Homology-based Morphometry of Brain Atrophy: Methods and Applications

TL;DR

This paper introduces two topological data analysis pipelines based on persistent homology for analyzing brain atrophy in MRI scans, offering advantages over traditional normalization methods.

Contribution

The authors develop and validate two novel persistent homology-based pipelines for brain morphometry, improving analysis of structural MRI without requiring normalization.

Findings

Pipeline 1 accurately distinguishes Alzheimer's from normal controls (ROC-AUC = 0.895).

Pipeline 2 effectively captures longitudinal disease progression.

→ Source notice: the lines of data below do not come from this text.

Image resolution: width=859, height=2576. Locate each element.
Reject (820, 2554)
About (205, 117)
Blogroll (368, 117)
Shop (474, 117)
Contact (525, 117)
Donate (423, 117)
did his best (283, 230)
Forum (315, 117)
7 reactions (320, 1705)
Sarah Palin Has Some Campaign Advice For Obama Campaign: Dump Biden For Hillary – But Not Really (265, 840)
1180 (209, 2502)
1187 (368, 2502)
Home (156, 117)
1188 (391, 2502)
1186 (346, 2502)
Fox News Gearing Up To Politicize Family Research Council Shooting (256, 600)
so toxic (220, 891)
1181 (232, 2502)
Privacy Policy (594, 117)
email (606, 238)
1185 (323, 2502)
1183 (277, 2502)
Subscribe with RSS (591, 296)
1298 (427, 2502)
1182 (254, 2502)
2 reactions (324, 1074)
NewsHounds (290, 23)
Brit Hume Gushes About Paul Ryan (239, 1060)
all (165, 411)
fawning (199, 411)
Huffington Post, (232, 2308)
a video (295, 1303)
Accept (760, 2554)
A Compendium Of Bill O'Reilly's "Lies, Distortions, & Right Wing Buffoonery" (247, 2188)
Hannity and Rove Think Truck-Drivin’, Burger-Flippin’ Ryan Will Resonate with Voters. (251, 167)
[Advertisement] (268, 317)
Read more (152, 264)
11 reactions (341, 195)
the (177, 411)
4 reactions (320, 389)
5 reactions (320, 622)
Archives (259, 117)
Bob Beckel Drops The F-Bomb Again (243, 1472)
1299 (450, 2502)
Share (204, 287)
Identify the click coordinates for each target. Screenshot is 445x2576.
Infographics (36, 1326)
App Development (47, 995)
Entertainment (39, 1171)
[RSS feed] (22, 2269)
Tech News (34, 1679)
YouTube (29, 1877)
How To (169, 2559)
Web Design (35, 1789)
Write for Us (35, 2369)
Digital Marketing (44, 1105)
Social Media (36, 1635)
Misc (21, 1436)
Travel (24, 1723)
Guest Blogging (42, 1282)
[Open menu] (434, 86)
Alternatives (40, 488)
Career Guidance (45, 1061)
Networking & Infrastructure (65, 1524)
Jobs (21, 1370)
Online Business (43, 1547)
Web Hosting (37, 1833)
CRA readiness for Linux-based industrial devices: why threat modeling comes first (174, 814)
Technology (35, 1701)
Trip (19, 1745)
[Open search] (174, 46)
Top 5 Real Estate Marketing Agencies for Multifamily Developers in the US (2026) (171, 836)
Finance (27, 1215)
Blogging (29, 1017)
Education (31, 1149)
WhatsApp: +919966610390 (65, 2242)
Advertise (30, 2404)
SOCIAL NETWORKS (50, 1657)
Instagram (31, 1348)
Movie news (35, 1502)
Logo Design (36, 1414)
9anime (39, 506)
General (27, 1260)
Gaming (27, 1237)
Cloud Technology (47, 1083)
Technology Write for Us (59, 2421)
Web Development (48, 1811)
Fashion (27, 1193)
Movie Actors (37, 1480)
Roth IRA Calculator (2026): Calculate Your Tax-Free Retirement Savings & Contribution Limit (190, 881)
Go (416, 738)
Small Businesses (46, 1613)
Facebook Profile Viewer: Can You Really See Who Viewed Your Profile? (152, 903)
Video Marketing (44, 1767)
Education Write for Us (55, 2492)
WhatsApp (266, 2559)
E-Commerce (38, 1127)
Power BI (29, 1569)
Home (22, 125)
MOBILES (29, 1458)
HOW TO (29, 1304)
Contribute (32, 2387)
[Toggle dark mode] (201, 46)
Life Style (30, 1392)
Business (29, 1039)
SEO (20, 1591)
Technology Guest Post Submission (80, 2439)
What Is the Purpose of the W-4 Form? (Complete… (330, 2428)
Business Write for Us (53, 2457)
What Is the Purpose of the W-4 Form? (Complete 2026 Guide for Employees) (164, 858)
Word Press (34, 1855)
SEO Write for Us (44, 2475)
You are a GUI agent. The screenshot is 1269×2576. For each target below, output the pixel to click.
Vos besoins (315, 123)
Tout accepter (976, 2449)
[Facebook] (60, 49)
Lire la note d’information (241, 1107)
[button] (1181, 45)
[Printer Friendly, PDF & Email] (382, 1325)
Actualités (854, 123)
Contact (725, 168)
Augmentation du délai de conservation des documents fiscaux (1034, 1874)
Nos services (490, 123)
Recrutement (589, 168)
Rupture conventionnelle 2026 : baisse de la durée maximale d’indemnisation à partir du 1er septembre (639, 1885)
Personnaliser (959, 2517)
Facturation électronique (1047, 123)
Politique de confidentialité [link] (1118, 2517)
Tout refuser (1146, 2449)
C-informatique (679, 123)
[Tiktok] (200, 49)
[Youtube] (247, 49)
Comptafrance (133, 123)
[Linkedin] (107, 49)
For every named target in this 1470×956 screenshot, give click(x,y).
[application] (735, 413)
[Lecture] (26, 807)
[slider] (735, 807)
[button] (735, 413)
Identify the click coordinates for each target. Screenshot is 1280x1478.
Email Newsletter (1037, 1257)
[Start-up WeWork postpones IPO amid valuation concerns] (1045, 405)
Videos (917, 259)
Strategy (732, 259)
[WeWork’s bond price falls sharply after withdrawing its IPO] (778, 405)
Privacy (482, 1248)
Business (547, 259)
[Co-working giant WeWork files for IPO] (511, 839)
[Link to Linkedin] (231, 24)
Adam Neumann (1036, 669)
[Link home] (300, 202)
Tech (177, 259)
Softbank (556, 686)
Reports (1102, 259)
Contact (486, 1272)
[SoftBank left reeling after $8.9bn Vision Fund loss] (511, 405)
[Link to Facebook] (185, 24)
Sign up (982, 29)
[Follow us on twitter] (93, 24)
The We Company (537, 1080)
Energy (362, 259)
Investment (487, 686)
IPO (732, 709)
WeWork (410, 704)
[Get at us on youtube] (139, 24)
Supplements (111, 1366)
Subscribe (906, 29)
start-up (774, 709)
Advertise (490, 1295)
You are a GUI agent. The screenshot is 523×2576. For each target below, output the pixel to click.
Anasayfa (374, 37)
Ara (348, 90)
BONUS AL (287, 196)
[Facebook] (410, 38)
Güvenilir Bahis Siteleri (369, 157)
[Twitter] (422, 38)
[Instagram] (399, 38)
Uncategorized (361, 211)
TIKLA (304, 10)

Methods are applicable to both cross-sectional and longitudinal neuroimaging studies.

Abstract

Understanding the structure of the brain, and how it changes with time and disease, is a core goal of structural neuroimaging. Contemporary approaches to structural brain analysis are dominated by voxel-wise, mass-univariate methods such as voxel-based morphometry (VBM). However, these techniques require images to be normalized to a standard template, which can obscure subject-specific geometric features. Normalization to a common stereotactic space can also be problematic when comparing groups with substantial brain pathology, lesions, or other anatomical abnormalities. Here, we introduce two complementary pipelines based on persistent homology (PH), a tool from topological data analysis, to quantify multiscale geometric features of structural T1-weighted MRI scans. Pipeline 1 quantifies regional thinning by applying the Euclidean distance transform to tissue masks in a slice-wise manner. Pipeline 2 uses \(\alpha\)-filtrations to measure structural similarity between pairs of scans, capturing sulcal widening and ventricular enlargement. Synthetic experiments with controlled induced lesions showed that Pipeline 1 is best suited to between-subject analyses, whereas Pipeline 2 is better suited to within-subject designs. Applied to real-world data from the Alzheimer's Disease Neuroimaging Initiative (ADNI), Pipeline 1 separated Alzheimer's disease (AD) from cognitively normal (CN) participants using single-modality T1-weighted MRI without nonlinear registration (ROC-AUC = 0.895), with peak effects localized to medial temporal regions. Pipeline 2 captured disease-related longitudinal change, with follow-up scans remaining closest to their own baselines and AD subjects showing greater short-interval change than CN subjects. Together, these pipelines provide interpretable topological biomarkers for cross-sectional group comparisons and longitudinal tracking.